Data provided —
■ ■ ■ ■ ■
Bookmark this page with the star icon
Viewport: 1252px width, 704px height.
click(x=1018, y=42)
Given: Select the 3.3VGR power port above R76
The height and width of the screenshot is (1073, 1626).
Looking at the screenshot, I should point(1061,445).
■ ■ ■ ■ ■
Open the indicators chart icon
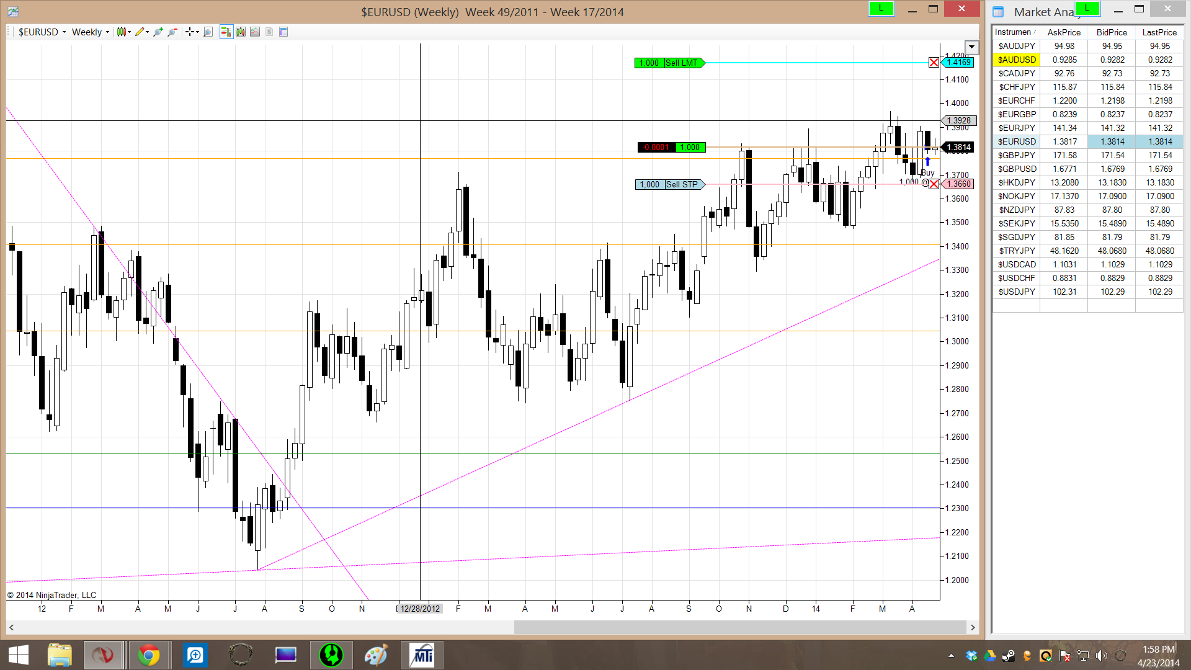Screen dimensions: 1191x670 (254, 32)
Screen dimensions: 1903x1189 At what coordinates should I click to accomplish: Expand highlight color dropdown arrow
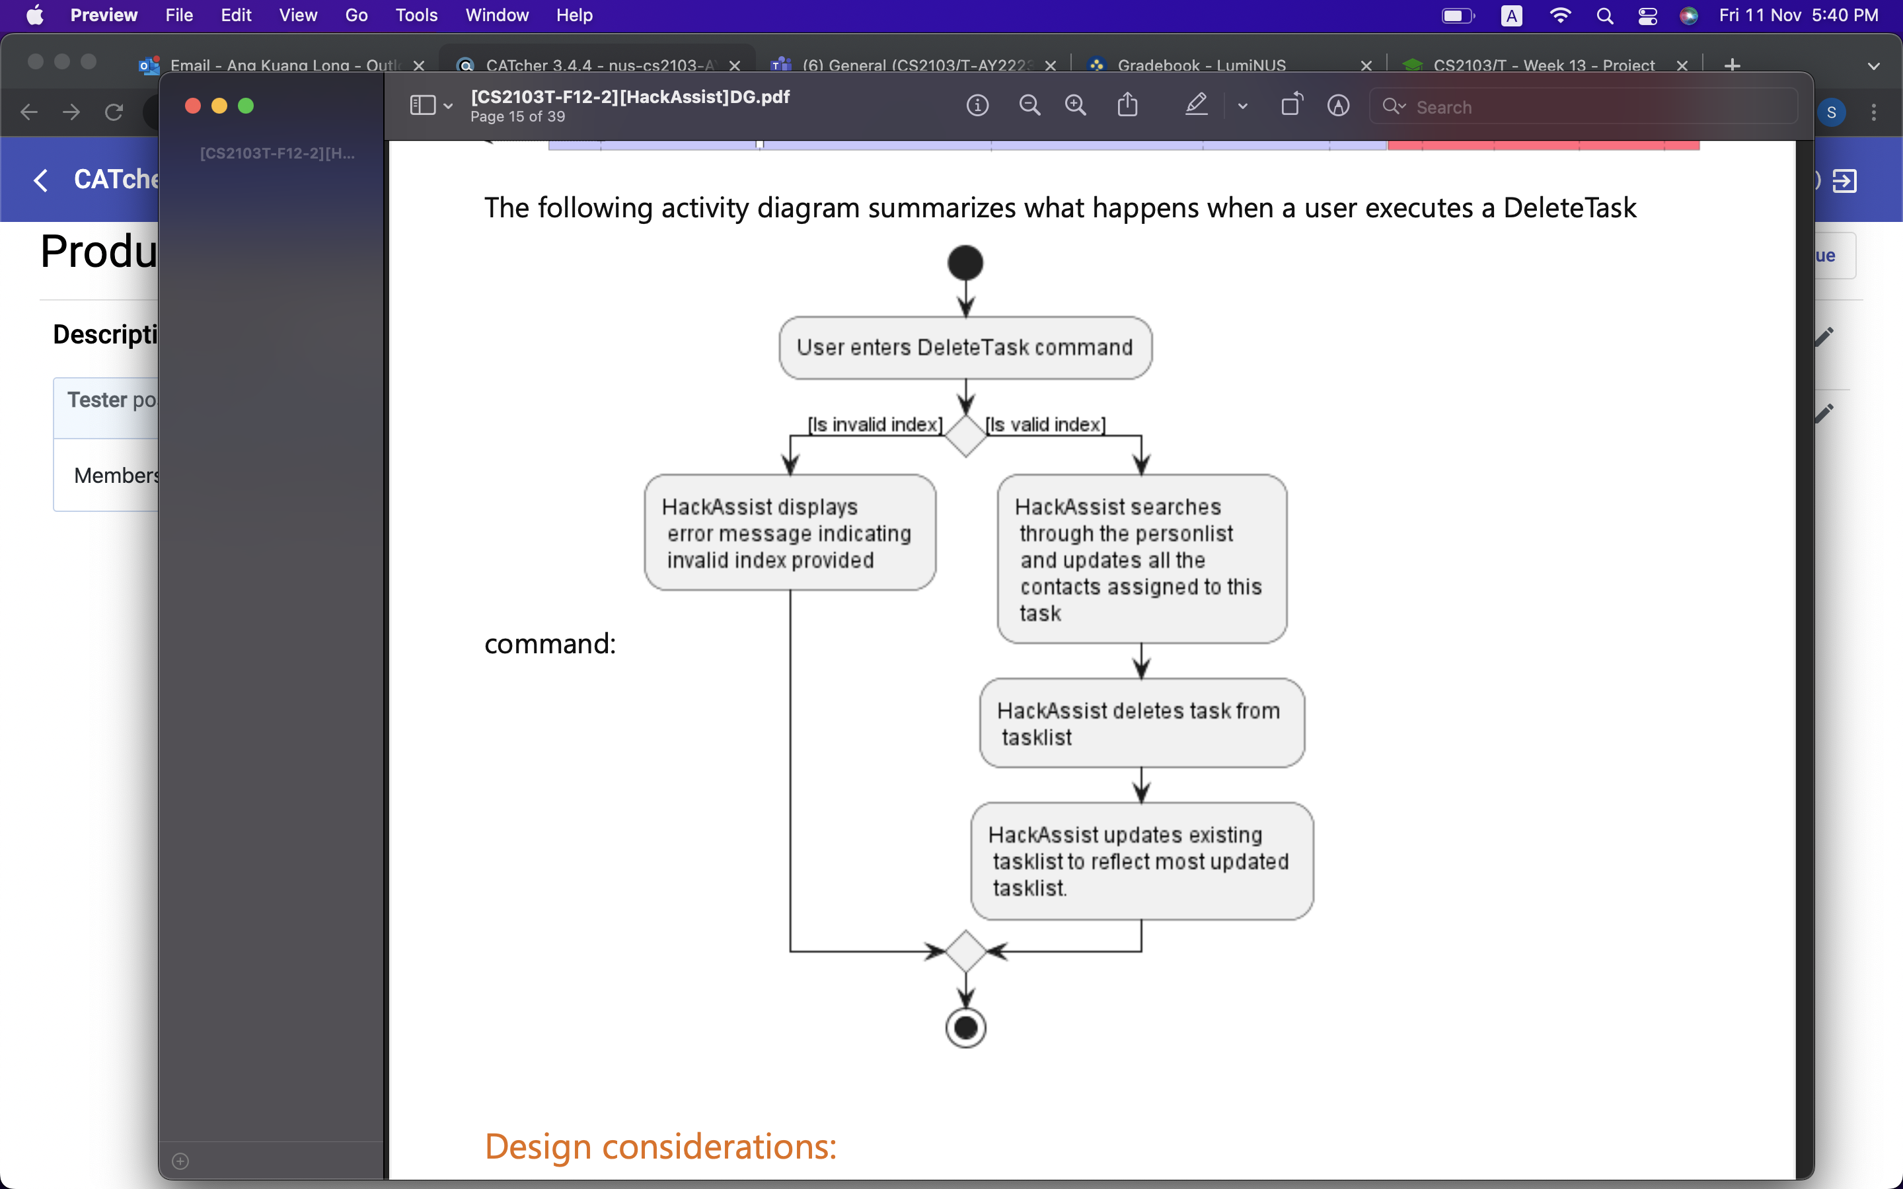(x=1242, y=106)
■ ■ ■ ■ ■
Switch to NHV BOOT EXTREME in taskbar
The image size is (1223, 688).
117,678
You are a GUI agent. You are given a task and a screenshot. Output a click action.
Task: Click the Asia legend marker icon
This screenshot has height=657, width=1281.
■ ■ ■ ■ ■
Exercise directions — Go back to the listing above. Copy word for word the lines from the one with "You are a GUI" through the one with "This screenshot has height=657, width=1281.", and nothing more.

Exercise result —
You are a GUI agent. You are given a task and a screenshot. Output a click action.
Task: Click the Asia legend marker icon
This screenshot has height=657, width=1281.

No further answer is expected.